To evaluate the optimal design, number, and location of the transverse connectors in stabilizing long segment posterior instrumentation in the cervical spine.Summary of Background Data.
In the cervical spine, lateral mass screw (LMS) fixation is used for providing stability after decompression. Transverse connectors have been used to augment segmental posterior instrumentation. However, in the cervical region the optimal design, number, and the location of transverse connectors is not known.Methods.
Seven fresh human cervicothoracic cadaveric spines (C2–T1) were tested by applying ±1.5 Nm moments in flexion (F), extension (E), lateral bending (LB), and axial rotation (AR). After testing the intact condition, LMS/rods were placed and then were tested with two different transverse connectors (top-loading connector [TL] and the head-to-head [HH] connector) in multiple levels, pre- and postlaminectomy (PL).Results.

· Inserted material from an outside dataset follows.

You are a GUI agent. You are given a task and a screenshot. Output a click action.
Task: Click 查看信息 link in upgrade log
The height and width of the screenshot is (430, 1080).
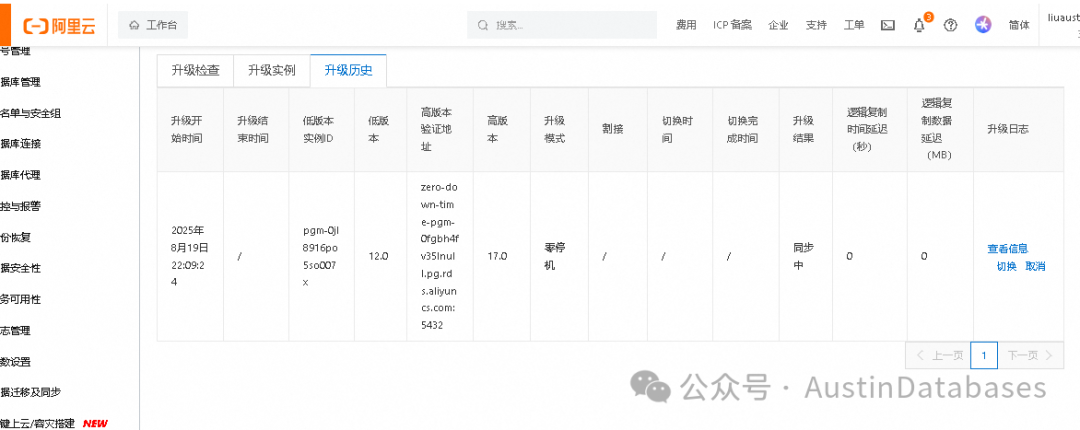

LMS significantly reduced segmental motion by 77.2% in F, 75.6% in E, 86.6% in LB, and 86.1% in AR prelaminectomy and by 75.4% in F, 76% in E, 80.6% in LB, and 76.4% in AR postlaminectomy compared to intact (P < 0.05). Only in AR, PL constructs with HH connectors at C3 & C7, TL connectors at C4–C5 & C5–C6, and at C3–C4 & C6–C7 significantly reduced the range of motion by 12.9%, 11.9%, and 11.9%, respectively, compared to PL LMS (P < 0.05). No statistical significance was observed between TL connector and HH connector in all loading directions.Conclusion.
The biomechanical advantage of transverse connectors is significant in AR, when using two connectors at the proximal and distal ends, compared to one connector. In a clinical setting, this data may guide surgeons on transverse connector configurations to consider during posterior cervical instrumentation.